— WHAT IS NEEDED —
Exclude the pictures. Transcribe exactly, and only, the lines from the one holding "Click the orange Save state icon" to the end of the material below.

— SUPPLIED INFORMATION —
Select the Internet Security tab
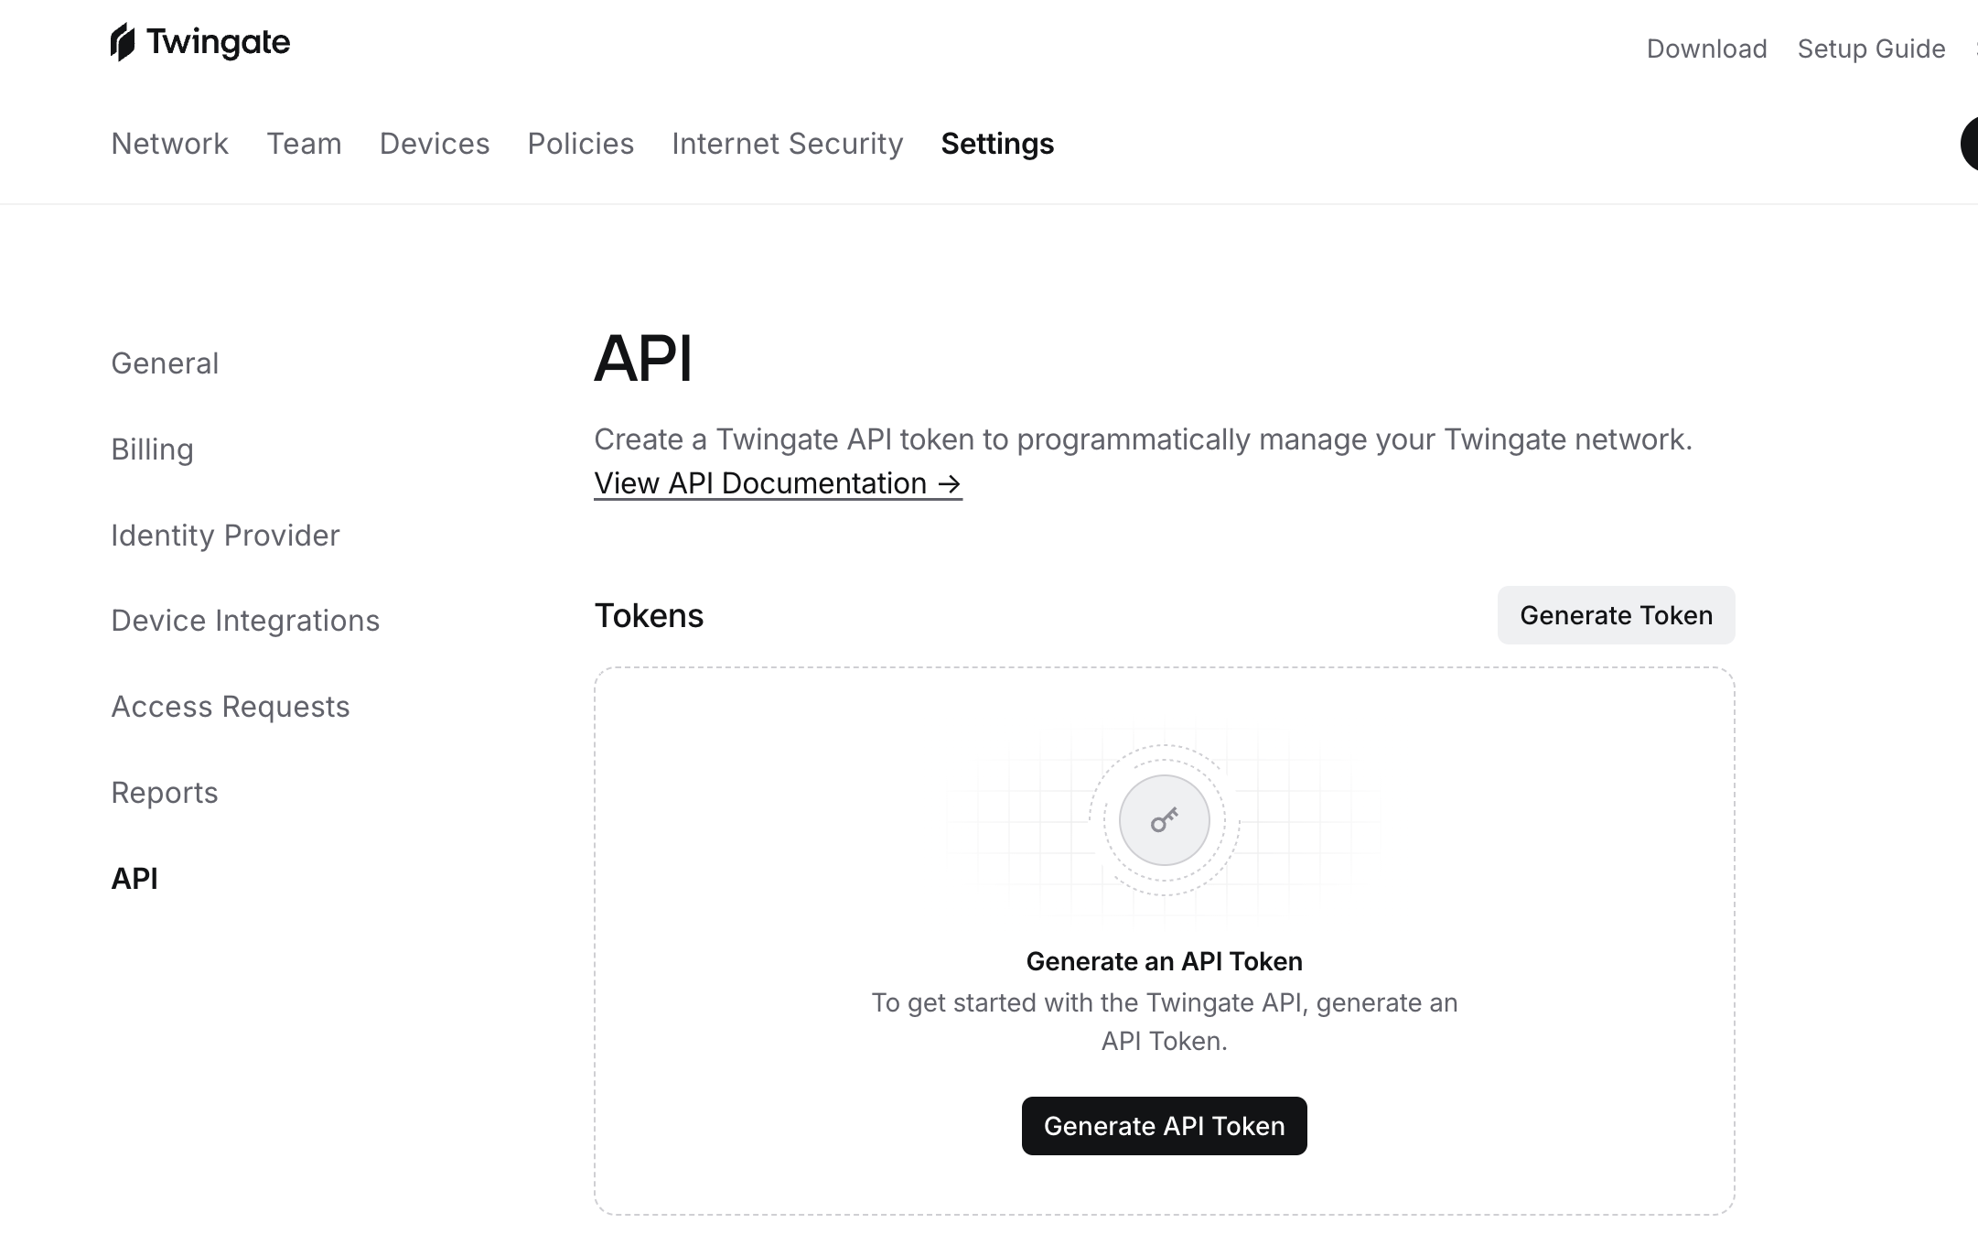Image resolution: width=1978 pixels, height=1234 pixels. (x=787, y=144)
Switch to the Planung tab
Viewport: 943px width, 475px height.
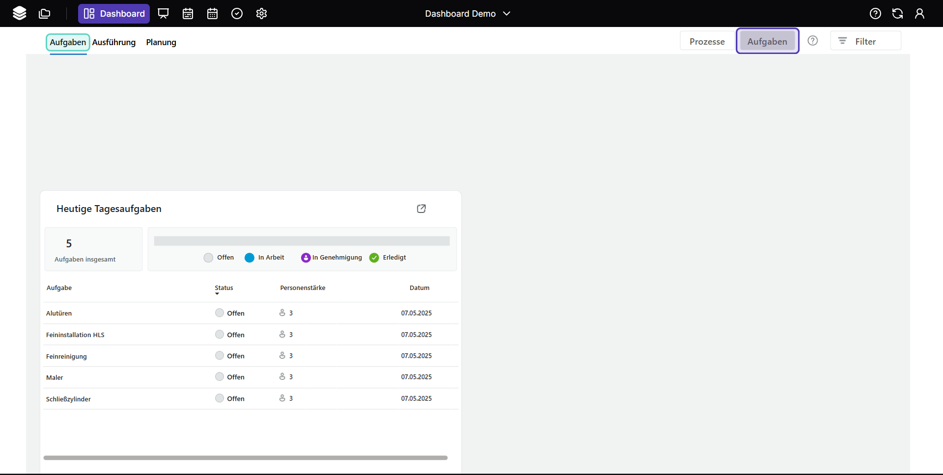(x=161, y=42)
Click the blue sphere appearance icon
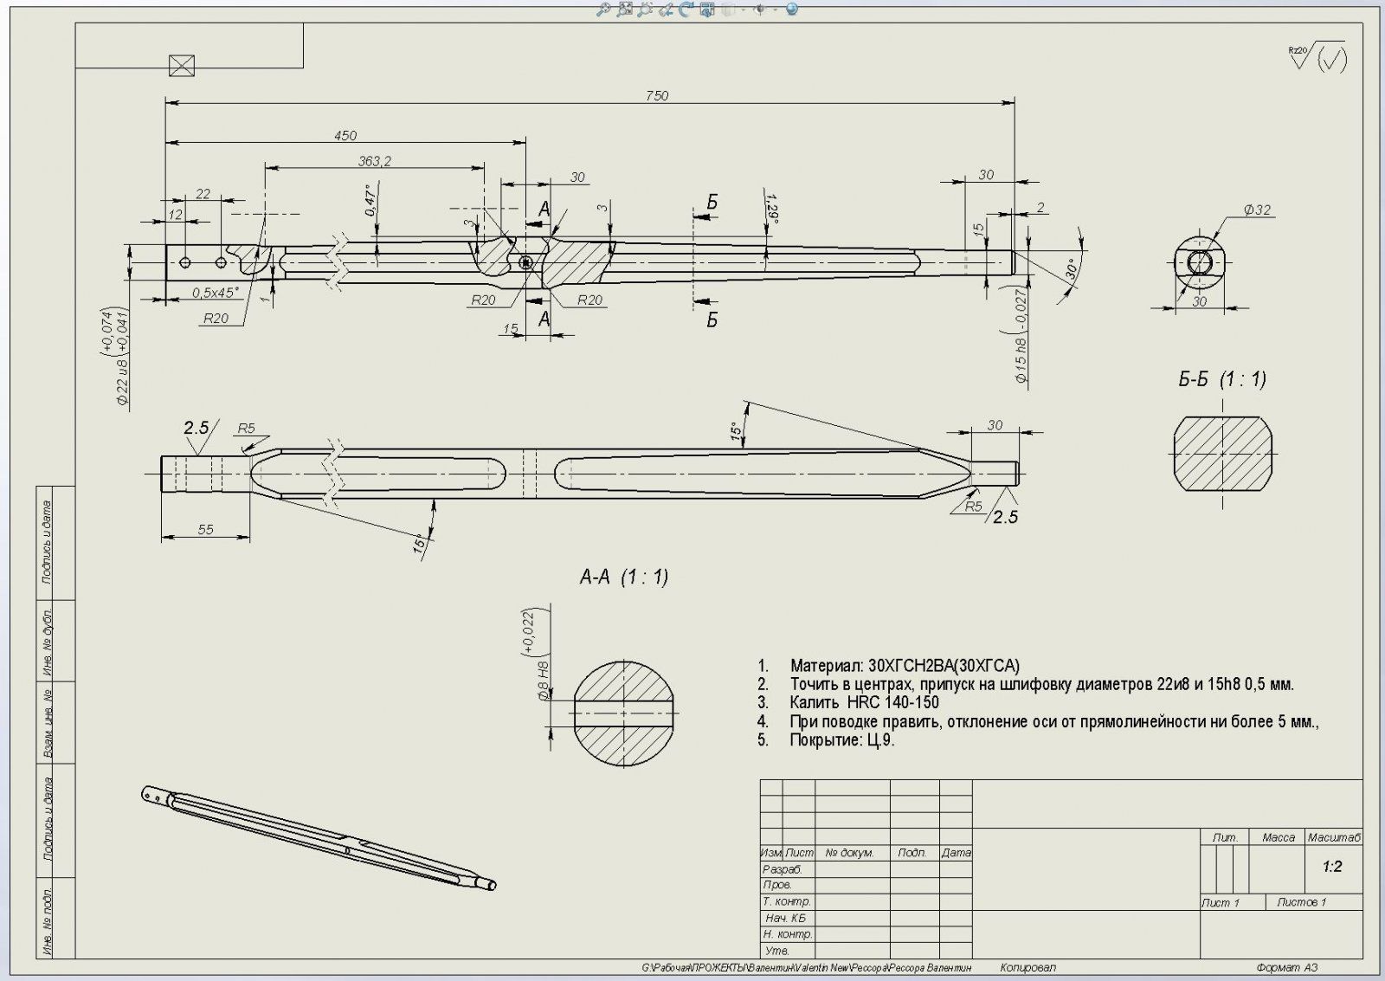The image size is (1385, 981). (x=791, y=10)
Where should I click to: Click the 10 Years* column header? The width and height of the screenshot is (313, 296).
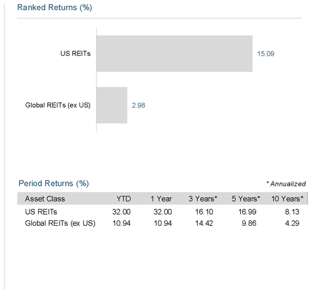point(287,199)
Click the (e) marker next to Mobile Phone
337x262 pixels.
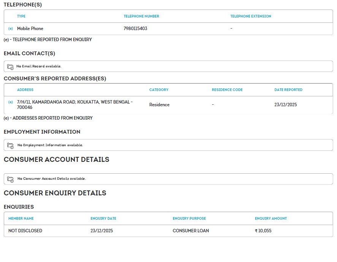[x=11, y=29]
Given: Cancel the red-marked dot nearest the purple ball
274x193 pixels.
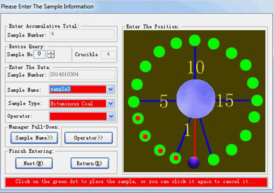Looking at the screenshot, I should coord(175,158).
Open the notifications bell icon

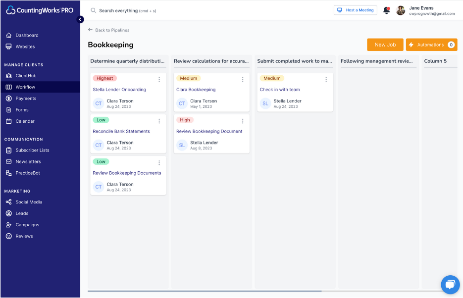[x=386, y=10]
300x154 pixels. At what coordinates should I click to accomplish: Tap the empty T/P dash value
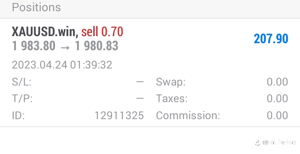pos(140,98)
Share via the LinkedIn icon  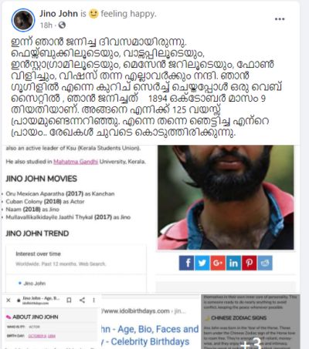(x=233, y=263)

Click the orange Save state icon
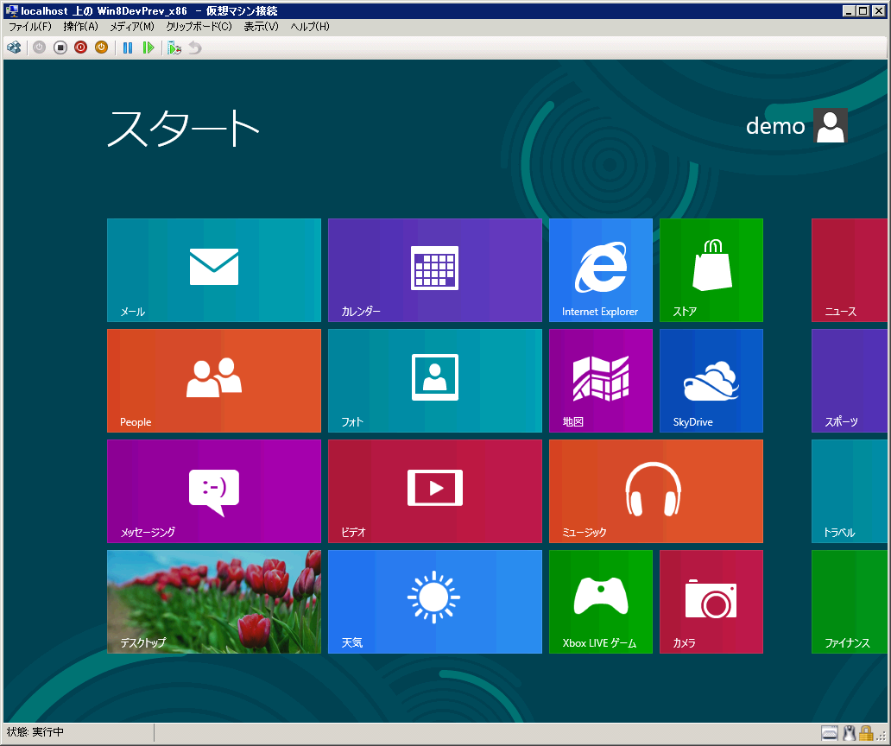tap(101, 47)
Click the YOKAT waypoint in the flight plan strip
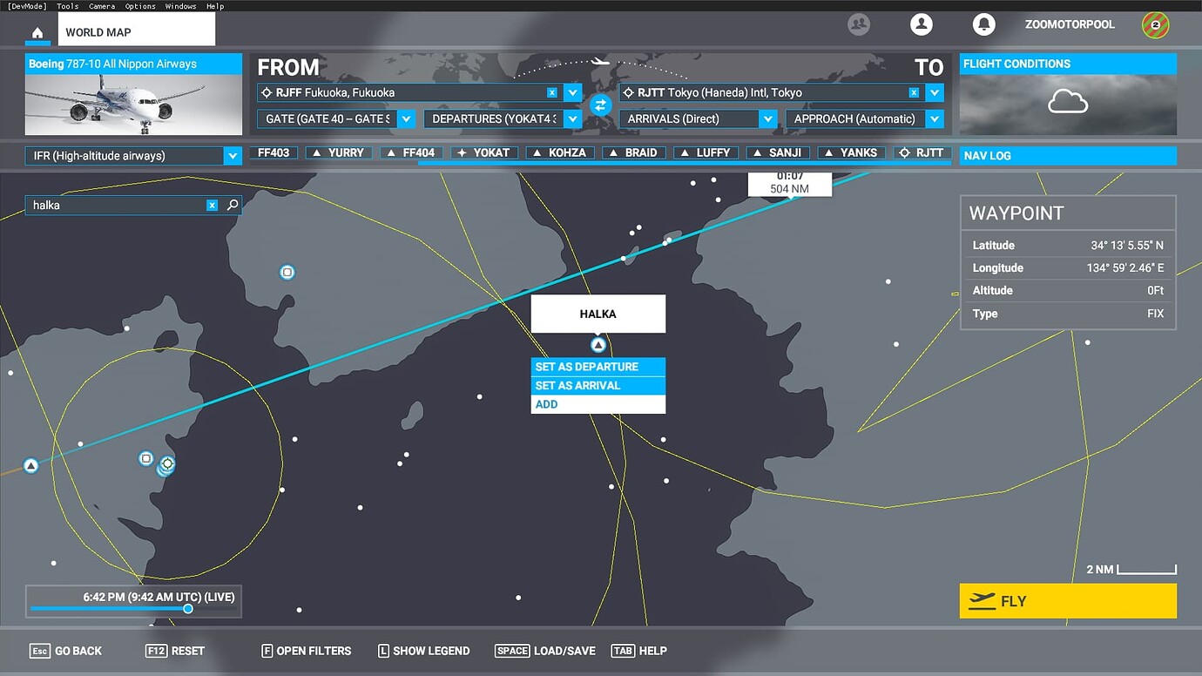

— YOUR SOLUTION —
Click the orange Save state icon
tap(101, 47)
Click the YOKAT waypoint in the flight plan strip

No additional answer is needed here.